Activity
Continue the text on platelets in thrombosis and bleeding disorders, starting after its final sentence.

Text for analysis
Scientific Interest

Platelet-mediated thrombosis is a primary underlying mechanism leading to cardiovascular life-threatening clinical events. Control of excessive platelet responses is an essential aspect of antithrombotic therapy. Antiplatelet agents have proven to be effective in the prevention of myocardial infarction, ischemic stroke and subsequent complications. Platelets are inhibited by many drugs: aspirin, ticlopidine, clopidogrel, Reopro (TM) and many others. However, clinicians feel that more effective and safer drugs are required. New compounds and therapeutic targets are currently under research taking advantage of genomics and proteomics technologies.

Bleeding disorders can result from defects in the blood vessels or from abnormalities in blood clotting factors or in platelets. Deficiencies of platelets that lead to hemorrhagic episodes can be quanti- or qualitative. Among the latter, both congenital and acquired syndromes such as von Willebrand disease, Bernard-Soulier syndrome, Glanzmann thrombasthenia, other membrane receptor defects, storage pool disease, aspirin-like defects, myeloproliferative disorders, liver disease, and uremia have been defined.

Data
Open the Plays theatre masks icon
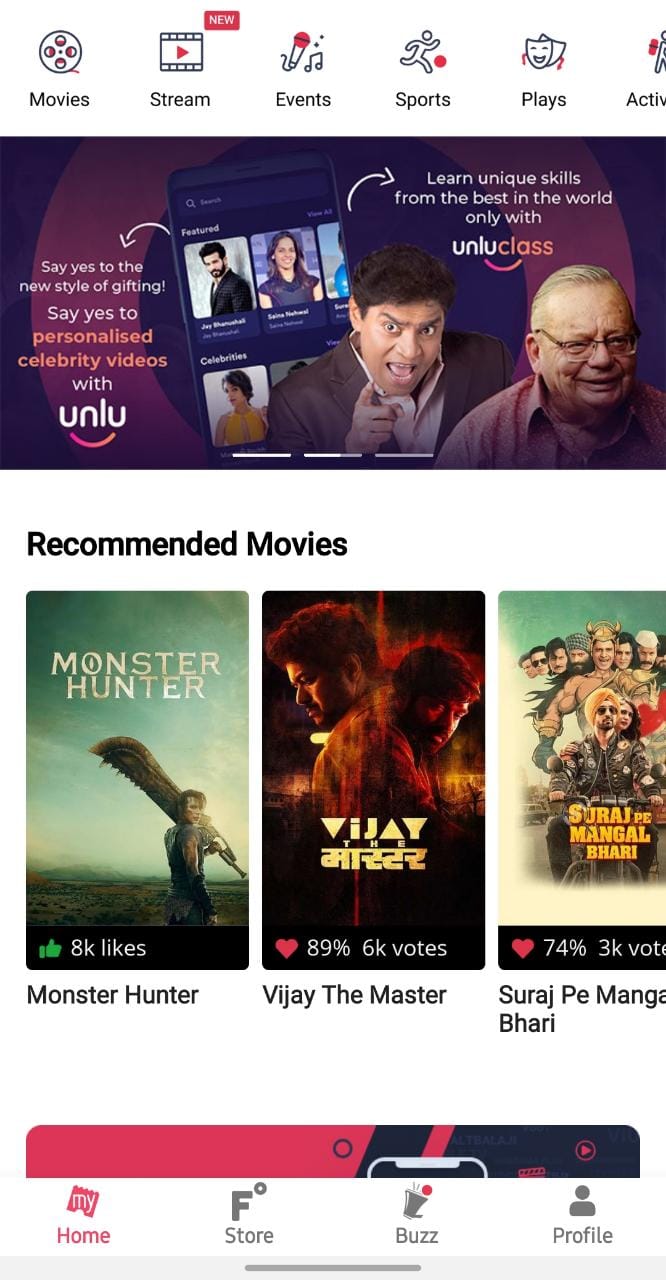This screenshot has height=1280, width=666. [544, 52]
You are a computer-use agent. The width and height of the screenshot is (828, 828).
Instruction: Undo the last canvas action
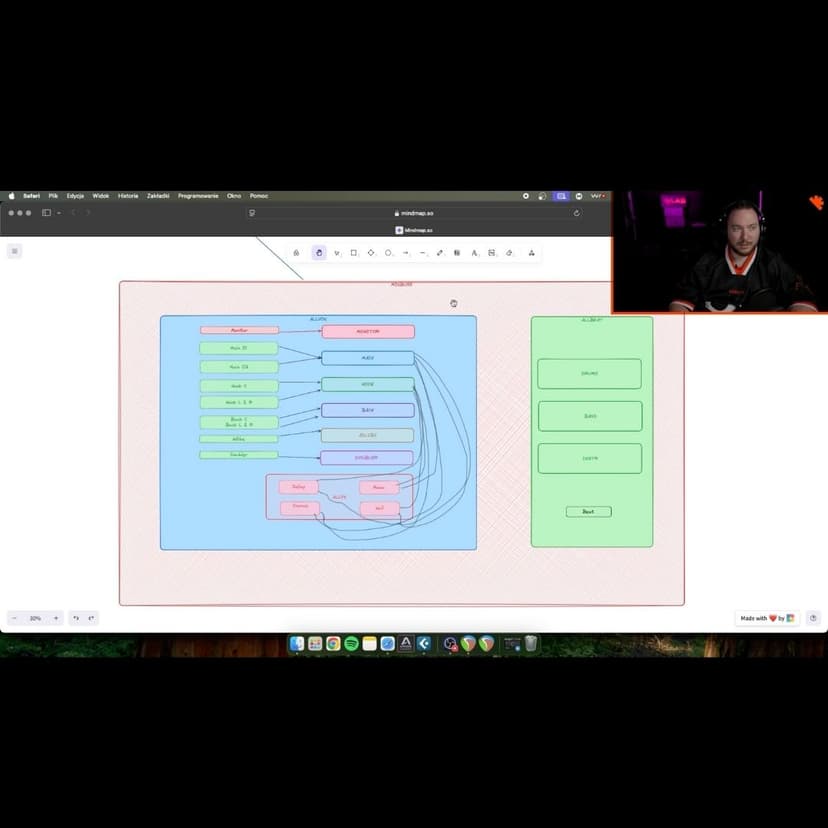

Response to this exercise
Many hemorrhagic episodes can be prevented or controlled with platelet transfusions. The increasing demand of platelet transfusions generates occasional shortness of supply at Blood Bank Centers. Therefore, the possibility of developing platelet preparations or synthetic substitutes which could be stored for longer periods while maintaining low risk of biological contamination is highly desirable.

Micrografs showing platelet interaction or fibrin deposition on a damaged vascular surface. Cross sections were produced from vascular segments exposed to blood in annular perfusion chamber. Upper left: healthy donor; middle left: Glanzmann thrombasthenia patient; lower left: Bernard-Soulier syndrome patient; upper right: severe thrombopenic patient; middle right: thrombopenic blood containing platelet membrane phospholipids; lower right: thrombopenic blood containig lyophylized platelets (x400). Click on pictures to enlarge.

The short movie illustrates the possibilities of confocal microscopy to discern and quantify platelet (green) and fibrin (red) in a microfluidic setting

(Pictures are courtesy of Drs. M.R. Hernández and A.M Galán. For image uses, please see Use of Content at Legal Information).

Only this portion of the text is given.